The first phase of urban local body (ULB) polls begin in Jammu and Kashmir on Monday, but many here are "clueless" about the exercise with most of them complaining about not knowing their candidates or even when to vote.
Shoaib Ahmad, a resident of Srinagar from an uptown locality, said people in his ward do not know who the candidates are this time. The summer capital of Jammu and Kashmir is going to vote in the first phase.
"Ask anyone here if they know who the candidates are. Everyone will tell you, they have no idea. There is too much secrecy, Ahmad, who works in a private company, said.
He alleged the government was only interested in "showing" that an election was held, but not with the conduct of the polls in a proper manner.
A police official said the prevailing situation in Kashmir does not allow candidates to campaign openly as there is a threat to their lives. While separatists have called for a boycott of the polls, militants have threatened to target persons taking part in these elections.
"The candidates have been given security and most of them have been taken to secure locations, but the situation is such they cannot campaign. The threat is not only from militants, but from mobs as well," the official said.
The complains of not knowing the candidates were not limited to the city. People in many other areas of the valley expressed ignorance regarding the details of the polls in their wards.
Ishfaq Ahmad, a resident of Ganderbal, which is voting in the last phase on 16 October, said such is the level of secrecy that people are joking that only the candidates themselves know they are standing in the elections.
"We have no idea who is contesting from our ward. There has been no campaign or door-to-door canvassing by anyone so far. Even the government has not put the details of the candidates on the election commission website. There are simply no details anywhere. Only the candidate would know that he is contesting. Perhaps, even their family does not, such is the secrecy, he said.
He said "most of the people would boycott the polls", but relatives and friends of the candidates would exercise their franchise.
Another potential voter here, Khalid said he was earlier excited about voting but now he believes the polls should be put on hold till there is an improvement in the situation.
"The government says the situation does not permit them to provide details of candidates. In that case, they should have delayed the polls till there was some improvement. I was excited to vote, especially since EVMs were introduced. However, I do not have essential details for voting, so how and why will I vote?" he asked.
Apart from the secrecy regarding candidates, people in some areas of the city here do not know when to vote.
"Forget about who is contesting, we do not even know when is voting taking place in our area," Ghulam Qadir, a resident of Sekidafar area in the city said. He said he has seen many elections, but "nothing like this has ever happened".

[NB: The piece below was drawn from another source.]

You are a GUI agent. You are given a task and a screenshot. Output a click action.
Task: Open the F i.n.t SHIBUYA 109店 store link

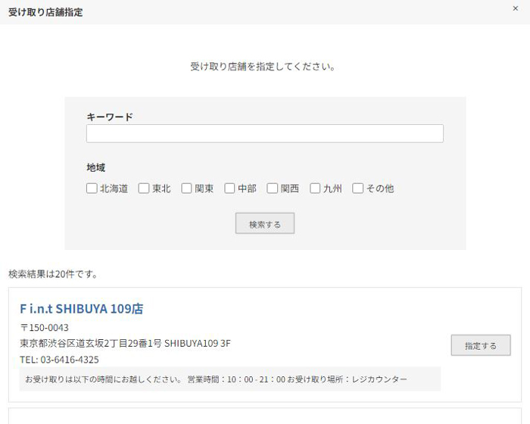point(81,309)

"People are clueless on the date of voting. The government should have advertised in newspapers with poll details on a phase-basis. Most of the people here do not know their ward numbers. Nothing like this has ever happened," Qadir said.
A senior Congress leader said the atmosphere in the state was not conducive for polls, but the party decided to contest after the Centre "forced" the elections on the people.
"This is the most low profile election in the history of the state. We have not seen anything like this. The atmosphere was not conducive for the polls, but it was thrust on us by the Centre," he said.
The Congress leader said the secrecy maintained by the administration over the whole process has cast a shadow over the exercise.
"We have received complaints of people not knowing who is in the fray. See, the candidates have been taken to secure locations and virtually put under house arrest.
"In such a situation only friends, relatives and party colleagues of the candidates will come out to vote and you will see the winning margins to be very low," he said.